Voici l’intégralité du communiqué :

La Cellule Balai Citoyen s’engage à ne plus reconnaitre la légalité et la légitimité des députés de l’Assemblée Nationale à partir du 13 janvier 2019 et voit ses doutes se renforcer davantage sur les démarches obscures de la Cour Constitutionnelle face à de tels agissements qui méprisent les lois de la République sur son dernier avis à la requête du Président de la République ».

La Constitution de la République regorge de principes et lois sacrés et inviolables. Le respect et l’application de ces lois doivent être en principe garantis et assurés par les institutions de la république en tout temps et dans toutes les circonstances. La Cellule Balai Citoyen a pris acte du décret du Président de la République et de l’avis de la Cour Constitutionnelle portant sur la prorogation du mandat des députés de la république au-delà des périodes légales indiquées par la loi.
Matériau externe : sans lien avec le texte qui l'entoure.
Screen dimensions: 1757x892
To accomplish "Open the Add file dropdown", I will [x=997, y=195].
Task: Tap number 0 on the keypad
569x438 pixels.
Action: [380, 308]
Elle précise d’abord que pour ce qui est de la durée légale du mandat des députés l’article 60 de la constitution a été clair en stipulant que : « les députés sont élus au suffrage universel pour une durée de cinq ans et l’exception ne pourrait intervenir dans ce domaine qu’en cas de dissolution… » Ce qui en principe mettait fin au mandat des députés le 12 janvier 2019.

Sur l’avis de la Cour Constitutionnelle concernant la prorogation du mandat des députés de la République, la Cellule Balai Citoyen relève quelques manquements et incohérences car il n’indique pas les mesures à prendre par le chef de l’Etat et ne clarifie pas la forme des mesures par rapport au problème qui se pose sur la fin du mandat des députés.
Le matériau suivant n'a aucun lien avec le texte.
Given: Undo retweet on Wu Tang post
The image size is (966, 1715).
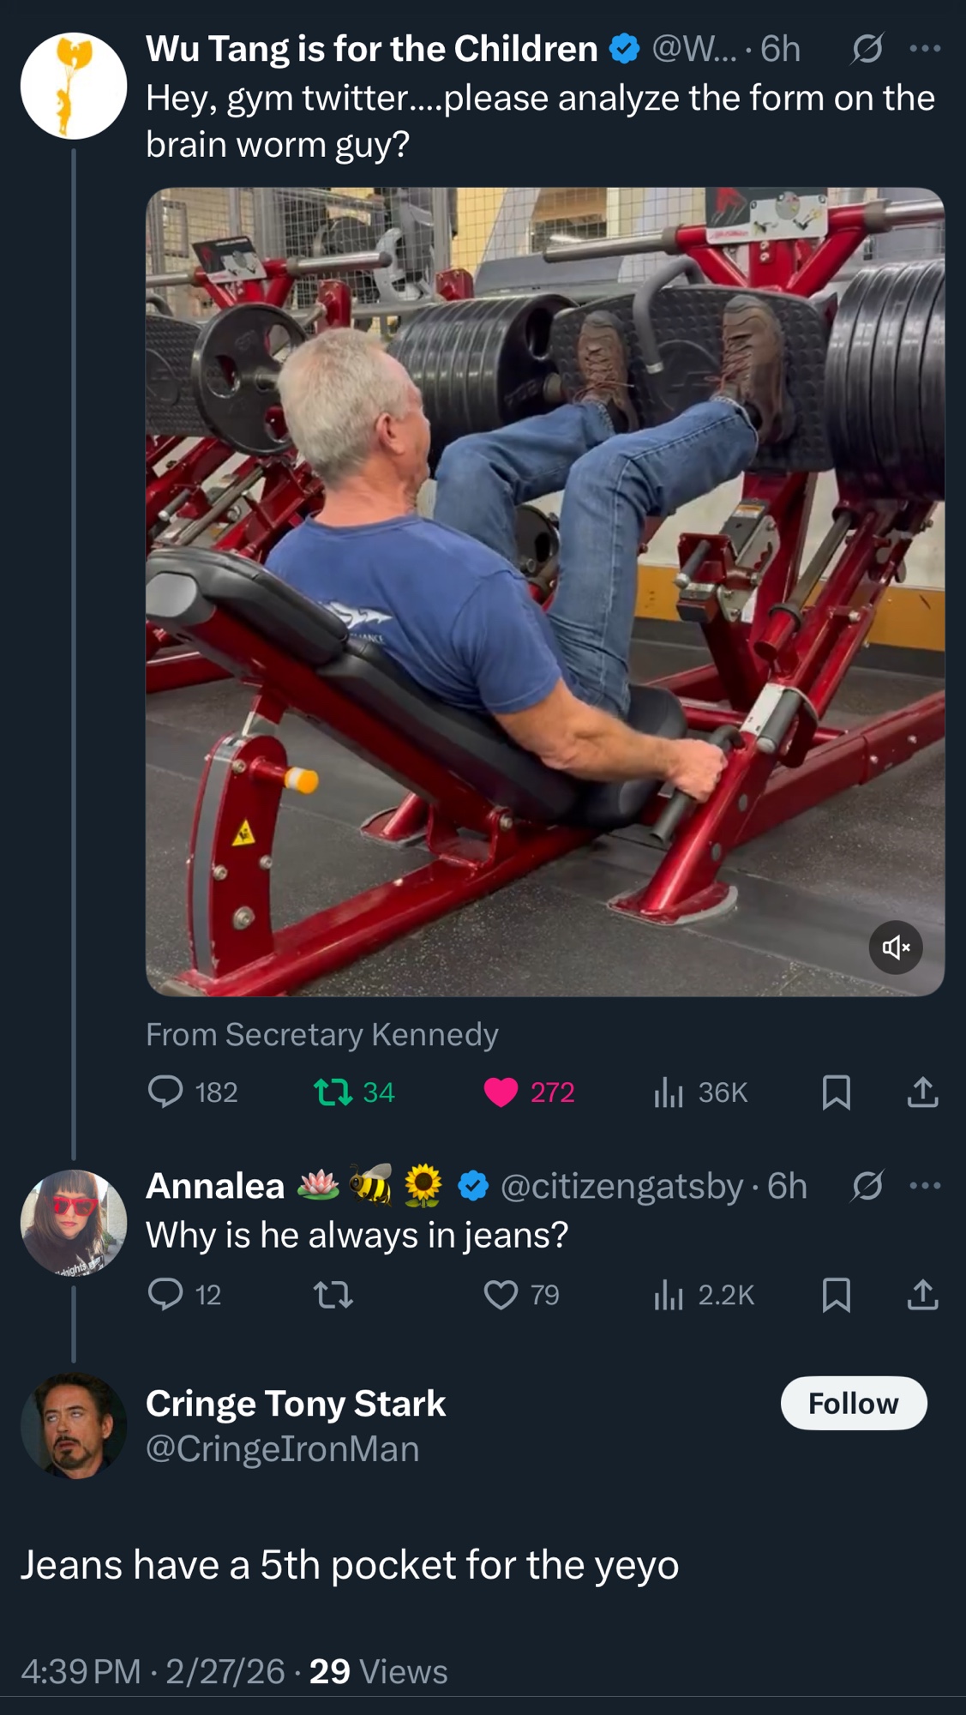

Concernant le décret pris par le Président de la République, la Cellule Balai Citoyen relève qu’il consacre de facto le glissement du mandat des députés, ce qui est contraire à l’esprit de l’article 60 de la Constitution Guinéenne.

Ainsi, face au danger que ces mesures peuvent représenter pour la Paix et la Stabilité Sociale, le Balai Citoyen appelle les autorités au plus haut niveau à prendre toutes les dispositions nécessaires pour le respect et l’application pure et simple des prévisions juridiques Constitutionnelle et électorale dans leur effectivité et met en garde contre les conséquences de violations répétées des lois de la République.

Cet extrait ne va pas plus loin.